This is the same fire that was about 3/4 of a mile from our home on Sunday. It's called the Santiago Fire, but our newscasters are now calling it the Modjeska Fire, since the wind shifted this morning and the fire has begun moving north into Modjeska Canyon, a very rural area directly east of our home by about 4-5 miles. It's a 10+ mile long canyon and so far it's burning at the further (southeasterly) end. It's mostly vegetation with some small and large homes spotted throughout, but because of the steep terrain there and the heat of the fire, the firefighters have mostly pulled out and are having to let it burn. Hundreds of homes will be lost. And likely thousands of domestic animals. It's a haven for horses.
The homes you see in the photo are a new group of subdivisions called Foothill Ranch. That's not the Canyon - it goes off to the right. All the homes in Foothill Ranch have been evacuated.
Our daughter in San Diego (and her family) were evacuated yesterday very early morning. So far their home is okay, but they can't return yet. San Diego has the worst of the fires, I think. Over 1400 homes have burned to date, and the fire is completely out of control. Southern California is known for its hills and small valleys and gullies. Usually homes aren't built in the gullies, so if a fire gets started, the wind can carry the embers from one gully and valley to another in nothing flat.

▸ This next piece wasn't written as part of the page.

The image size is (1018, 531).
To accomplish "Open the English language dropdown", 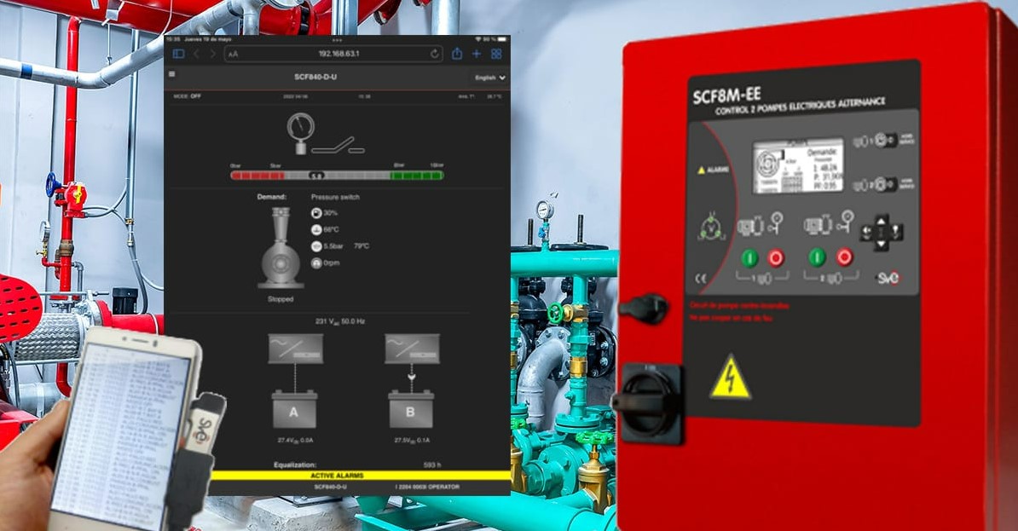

This is an enhanced satellite view of Southern California, showing the fires. The top one is Canyon Country, about 40 some miles north of Los Angeles. The one dot at the ocean is Malibu. The group inland from Malibu is Lake Arrowhead. Below that is our Santiago/Modjeska fire. The one below that is at Camp Pendleton in very north San Diego County. The bottom two groups are in the San Diego area. They're by far the biggest fires and the most dangerous to human life. Our TV is saying there are still 10 major fires burning in So. California. You can see how the winds carry the smoke out to sea, but the fires also spread that way. The Santa Ana winds, that were gusting from 40-60 mph have reduced to probably less than 10 now, so that's good. Fires won't spread as rapidly, but the dry brush gives them lots of fuel to burn.